Format the material from its first line through the line containing "Action: coord(1546,898)" as a numbered list, with both ends included and blank lines omitted.

==== DATA ENTRIES

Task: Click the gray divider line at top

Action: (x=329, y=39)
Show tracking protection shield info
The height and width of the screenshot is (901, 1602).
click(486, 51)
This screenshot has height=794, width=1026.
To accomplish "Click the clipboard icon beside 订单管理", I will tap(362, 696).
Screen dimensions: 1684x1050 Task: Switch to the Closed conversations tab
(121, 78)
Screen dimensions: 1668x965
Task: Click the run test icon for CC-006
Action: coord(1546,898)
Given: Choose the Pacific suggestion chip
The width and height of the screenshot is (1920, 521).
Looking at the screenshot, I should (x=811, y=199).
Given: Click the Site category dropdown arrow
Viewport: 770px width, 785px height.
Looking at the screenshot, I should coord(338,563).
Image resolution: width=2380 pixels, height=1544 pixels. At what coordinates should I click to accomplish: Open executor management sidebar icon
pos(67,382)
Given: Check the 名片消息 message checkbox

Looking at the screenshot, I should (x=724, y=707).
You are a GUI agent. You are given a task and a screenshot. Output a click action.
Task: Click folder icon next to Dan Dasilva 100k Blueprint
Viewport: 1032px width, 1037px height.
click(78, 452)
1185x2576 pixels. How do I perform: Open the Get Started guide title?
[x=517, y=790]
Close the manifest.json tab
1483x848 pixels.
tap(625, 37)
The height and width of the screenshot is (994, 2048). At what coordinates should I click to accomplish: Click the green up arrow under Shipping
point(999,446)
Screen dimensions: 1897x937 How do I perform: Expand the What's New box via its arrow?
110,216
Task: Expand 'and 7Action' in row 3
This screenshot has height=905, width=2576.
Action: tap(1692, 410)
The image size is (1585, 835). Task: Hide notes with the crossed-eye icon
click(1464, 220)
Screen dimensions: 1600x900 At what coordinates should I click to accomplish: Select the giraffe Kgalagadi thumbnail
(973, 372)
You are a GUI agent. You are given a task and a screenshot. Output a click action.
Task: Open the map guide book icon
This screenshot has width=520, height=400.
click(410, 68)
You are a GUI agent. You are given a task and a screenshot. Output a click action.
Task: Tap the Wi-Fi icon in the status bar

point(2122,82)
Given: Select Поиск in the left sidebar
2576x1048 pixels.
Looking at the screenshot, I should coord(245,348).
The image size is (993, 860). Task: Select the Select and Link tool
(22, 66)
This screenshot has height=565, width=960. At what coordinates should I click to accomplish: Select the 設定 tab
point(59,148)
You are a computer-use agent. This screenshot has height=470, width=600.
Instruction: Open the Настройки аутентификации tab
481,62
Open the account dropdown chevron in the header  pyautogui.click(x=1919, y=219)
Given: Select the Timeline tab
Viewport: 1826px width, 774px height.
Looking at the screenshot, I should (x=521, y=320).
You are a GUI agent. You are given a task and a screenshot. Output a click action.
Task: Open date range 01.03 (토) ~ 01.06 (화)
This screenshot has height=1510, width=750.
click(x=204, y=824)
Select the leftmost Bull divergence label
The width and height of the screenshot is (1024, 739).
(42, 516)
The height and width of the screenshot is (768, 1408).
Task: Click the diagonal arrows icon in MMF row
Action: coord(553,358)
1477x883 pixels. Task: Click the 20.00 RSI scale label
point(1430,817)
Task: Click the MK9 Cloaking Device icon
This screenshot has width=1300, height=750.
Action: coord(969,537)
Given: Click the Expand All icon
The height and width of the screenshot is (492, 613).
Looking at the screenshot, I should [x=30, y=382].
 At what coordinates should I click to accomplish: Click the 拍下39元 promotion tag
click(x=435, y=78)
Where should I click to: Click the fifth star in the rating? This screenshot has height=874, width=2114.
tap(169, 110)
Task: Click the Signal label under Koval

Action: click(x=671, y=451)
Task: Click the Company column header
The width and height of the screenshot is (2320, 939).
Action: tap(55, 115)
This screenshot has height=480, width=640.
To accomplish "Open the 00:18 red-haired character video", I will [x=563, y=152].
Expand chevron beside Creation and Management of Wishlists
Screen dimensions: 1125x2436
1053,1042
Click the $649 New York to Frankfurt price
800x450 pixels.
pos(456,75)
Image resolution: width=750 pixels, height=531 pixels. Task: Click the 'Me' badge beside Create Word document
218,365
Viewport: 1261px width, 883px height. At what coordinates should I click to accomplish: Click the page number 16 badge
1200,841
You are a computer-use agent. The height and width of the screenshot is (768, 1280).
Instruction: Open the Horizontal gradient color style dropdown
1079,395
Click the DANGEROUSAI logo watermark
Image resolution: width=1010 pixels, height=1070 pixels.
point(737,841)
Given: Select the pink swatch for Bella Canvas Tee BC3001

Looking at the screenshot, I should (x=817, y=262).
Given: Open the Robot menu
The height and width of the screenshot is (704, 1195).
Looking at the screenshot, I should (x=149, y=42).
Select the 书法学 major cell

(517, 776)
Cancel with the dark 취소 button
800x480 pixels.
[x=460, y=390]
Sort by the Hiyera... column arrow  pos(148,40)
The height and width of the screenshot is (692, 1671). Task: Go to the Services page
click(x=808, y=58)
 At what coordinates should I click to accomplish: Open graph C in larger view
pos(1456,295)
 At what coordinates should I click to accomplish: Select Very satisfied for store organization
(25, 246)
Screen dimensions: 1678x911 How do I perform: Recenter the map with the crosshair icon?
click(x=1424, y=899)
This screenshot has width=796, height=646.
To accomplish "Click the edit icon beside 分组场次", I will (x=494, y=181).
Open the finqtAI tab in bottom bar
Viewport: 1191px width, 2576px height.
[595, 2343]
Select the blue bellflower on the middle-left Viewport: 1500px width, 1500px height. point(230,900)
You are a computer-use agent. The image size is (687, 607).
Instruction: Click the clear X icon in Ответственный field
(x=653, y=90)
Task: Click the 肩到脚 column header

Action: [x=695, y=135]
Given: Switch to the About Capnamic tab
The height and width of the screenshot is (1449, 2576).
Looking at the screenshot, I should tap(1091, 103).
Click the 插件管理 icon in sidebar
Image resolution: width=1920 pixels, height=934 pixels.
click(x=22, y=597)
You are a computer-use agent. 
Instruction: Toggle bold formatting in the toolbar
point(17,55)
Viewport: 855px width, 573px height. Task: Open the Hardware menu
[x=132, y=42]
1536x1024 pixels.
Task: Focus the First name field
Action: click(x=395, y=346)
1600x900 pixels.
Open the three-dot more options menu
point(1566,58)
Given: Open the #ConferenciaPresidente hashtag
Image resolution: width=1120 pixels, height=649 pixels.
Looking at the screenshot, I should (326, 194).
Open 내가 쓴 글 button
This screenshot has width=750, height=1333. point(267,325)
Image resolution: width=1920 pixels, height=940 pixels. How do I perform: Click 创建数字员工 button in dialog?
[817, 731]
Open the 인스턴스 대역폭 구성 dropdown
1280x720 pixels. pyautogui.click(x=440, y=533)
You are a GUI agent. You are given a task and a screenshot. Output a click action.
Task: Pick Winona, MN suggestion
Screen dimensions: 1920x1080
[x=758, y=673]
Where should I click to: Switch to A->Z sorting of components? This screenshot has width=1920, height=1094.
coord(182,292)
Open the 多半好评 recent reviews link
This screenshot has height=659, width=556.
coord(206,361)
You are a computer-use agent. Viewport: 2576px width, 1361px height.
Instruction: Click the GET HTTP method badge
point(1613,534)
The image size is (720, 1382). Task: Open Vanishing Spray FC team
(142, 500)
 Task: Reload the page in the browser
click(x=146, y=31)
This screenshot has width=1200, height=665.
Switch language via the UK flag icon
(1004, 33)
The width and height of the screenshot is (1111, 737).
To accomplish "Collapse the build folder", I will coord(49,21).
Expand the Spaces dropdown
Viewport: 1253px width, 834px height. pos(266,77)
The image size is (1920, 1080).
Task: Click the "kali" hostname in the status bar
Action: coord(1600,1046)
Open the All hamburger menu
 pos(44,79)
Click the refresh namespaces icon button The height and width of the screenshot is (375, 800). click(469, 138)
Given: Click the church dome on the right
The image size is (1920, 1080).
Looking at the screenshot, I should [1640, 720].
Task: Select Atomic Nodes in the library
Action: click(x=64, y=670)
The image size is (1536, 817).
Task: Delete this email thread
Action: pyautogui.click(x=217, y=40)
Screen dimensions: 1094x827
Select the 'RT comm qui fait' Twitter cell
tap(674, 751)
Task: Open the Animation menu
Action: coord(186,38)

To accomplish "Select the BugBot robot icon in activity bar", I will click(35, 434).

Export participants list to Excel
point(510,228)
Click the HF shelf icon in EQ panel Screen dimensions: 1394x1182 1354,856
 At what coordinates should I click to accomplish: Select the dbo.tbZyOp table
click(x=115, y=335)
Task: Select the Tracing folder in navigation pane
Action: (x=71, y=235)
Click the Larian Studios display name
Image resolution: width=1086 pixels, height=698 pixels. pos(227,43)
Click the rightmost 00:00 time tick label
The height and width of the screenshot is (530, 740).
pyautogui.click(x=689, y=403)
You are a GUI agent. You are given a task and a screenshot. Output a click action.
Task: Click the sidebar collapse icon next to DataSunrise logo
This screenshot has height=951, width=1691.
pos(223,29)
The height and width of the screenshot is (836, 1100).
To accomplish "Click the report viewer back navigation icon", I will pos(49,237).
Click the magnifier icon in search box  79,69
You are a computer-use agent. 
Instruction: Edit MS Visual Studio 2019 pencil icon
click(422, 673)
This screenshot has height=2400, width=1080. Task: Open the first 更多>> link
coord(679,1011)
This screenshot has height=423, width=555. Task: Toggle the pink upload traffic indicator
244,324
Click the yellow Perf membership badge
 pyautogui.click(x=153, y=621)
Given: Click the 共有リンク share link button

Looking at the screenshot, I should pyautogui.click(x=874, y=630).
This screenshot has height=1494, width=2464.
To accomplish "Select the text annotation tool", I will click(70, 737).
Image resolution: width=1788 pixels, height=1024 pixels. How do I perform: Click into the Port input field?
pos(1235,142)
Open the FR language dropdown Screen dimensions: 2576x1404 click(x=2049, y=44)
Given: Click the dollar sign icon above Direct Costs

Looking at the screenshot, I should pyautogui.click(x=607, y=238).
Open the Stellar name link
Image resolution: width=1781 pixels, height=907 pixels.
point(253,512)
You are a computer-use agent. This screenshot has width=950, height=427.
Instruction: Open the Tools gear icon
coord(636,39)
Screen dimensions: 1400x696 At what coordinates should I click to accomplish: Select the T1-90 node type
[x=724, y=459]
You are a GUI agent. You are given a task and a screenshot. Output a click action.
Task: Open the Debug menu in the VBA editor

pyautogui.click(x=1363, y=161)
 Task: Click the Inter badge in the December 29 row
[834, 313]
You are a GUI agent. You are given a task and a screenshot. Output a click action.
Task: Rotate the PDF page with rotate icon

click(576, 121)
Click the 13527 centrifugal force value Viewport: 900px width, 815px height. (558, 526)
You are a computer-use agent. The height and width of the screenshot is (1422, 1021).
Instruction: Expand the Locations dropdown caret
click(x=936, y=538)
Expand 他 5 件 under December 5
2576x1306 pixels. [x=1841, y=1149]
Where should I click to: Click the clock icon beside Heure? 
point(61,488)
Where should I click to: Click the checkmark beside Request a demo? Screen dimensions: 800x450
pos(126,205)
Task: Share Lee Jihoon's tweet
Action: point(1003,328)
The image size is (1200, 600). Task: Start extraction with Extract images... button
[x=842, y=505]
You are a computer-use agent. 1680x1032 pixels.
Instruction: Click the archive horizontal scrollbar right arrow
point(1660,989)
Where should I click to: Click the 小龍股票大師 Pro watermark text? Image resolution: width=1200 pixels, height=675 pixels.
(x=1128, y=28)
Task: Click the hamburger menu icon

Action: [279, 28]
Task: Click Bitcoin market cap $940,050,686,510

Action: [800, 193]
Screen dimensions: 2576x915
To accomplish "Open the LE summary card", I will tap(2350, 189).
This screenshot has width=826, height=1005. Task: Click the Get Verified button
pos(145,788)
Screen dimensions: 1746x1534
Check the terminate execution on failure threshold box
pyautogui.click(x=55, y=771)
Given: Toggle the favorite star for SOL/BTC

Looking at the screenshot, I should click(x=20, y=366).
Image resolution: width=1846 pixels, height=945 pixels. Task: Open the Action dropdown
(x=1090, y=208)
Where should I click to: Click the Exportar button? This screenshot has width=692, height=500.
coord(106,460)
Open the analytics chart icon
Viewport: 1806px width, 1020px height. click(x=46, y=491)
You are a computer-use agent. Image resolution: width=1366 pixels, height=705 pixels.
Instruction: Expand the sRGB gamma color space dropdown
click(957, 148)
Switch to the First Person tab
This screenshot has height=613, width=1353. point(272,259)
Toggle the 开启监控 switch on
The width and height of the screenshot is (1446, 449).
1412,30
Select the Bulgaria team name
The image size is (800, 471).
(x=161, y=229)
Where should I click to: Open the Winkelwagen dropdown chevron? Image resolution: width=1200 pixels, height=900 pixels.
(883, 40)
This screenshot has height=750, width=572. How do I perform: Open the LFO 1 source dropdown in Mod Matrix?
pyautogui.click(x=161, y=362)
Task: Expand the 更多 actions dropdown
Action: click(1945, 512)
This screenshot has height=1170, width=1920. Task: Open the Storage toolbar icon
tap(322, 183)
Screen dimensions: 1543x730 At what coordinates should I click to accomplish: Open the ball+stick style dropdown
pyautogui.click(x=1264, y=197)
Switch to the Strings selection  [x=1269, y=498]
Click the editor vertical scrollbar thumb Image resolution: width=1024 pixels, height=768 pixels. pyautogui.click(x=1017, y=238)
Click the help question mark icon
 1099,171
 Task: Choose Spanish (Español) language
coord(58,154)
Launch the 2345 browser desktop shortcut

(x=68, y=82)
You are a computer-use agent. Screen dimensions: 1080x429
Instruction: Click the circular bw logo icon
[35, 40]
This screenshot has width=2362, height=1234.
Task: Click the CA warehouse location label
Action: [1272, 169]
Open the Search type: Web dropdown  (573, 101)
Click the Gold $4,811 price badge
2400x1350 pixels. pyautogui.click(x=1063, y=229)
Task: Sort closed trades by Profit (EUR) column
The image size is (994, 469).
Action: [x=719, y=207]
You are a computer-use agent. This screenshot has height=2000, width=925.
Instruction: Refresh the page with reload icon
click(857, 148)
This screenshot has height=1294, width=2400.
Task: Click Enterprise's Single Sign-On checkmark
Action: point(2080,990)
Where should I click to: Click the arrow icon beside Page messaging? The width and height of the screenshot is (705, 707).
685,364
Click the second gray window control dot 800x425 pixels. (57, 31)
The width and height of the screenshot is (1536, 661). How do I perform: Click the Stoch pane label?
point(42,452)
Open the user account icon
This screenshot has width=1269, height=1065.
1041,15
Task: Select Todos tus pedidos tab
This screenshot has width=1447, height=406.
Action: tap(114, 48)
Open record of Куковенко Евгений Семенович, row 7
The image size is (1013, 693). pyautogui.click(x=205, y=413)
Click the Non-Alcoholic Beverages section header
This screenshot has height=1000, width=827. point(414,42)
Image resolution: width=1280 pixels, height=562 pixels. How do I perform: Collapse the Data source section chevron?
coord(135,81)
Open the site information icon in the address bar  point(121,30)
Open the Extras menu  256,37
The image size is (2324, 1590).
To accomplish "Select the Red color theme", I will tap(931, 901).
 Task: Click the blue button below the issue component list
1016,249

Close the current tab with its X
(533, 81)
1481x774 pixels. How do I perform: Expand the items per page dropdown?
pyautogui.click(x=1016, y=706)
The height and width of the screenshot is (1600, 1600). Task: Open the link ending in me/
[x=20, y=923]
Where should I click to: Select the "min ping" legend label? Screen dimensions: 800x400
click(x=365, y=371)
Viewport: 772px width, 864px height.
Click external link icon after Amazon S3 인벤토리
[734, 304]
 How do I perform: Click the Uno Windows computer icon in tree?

========

ANSWER TO THE TASK ▸
1. Task: Click the gray divider line at top
2. Action: (x=329, y=39)
3. Show tracking protection shield info
4. The height and width of the screenshot is (901, 1602).
5. click(486, 51)
6. This screenshot has height=794, width=1026.
7. To accomplish "Click the clipboard icon beside 订单管理", I will tap(362, 696).
8. Screen dimensions: 1684x1050 Task: Switch to the Closed conversations tab
9. (121, 78)
10. Screen dimensions: 1668x965
11. Task: Click the run test icon for CC-006
12. Action: coord(1546,898)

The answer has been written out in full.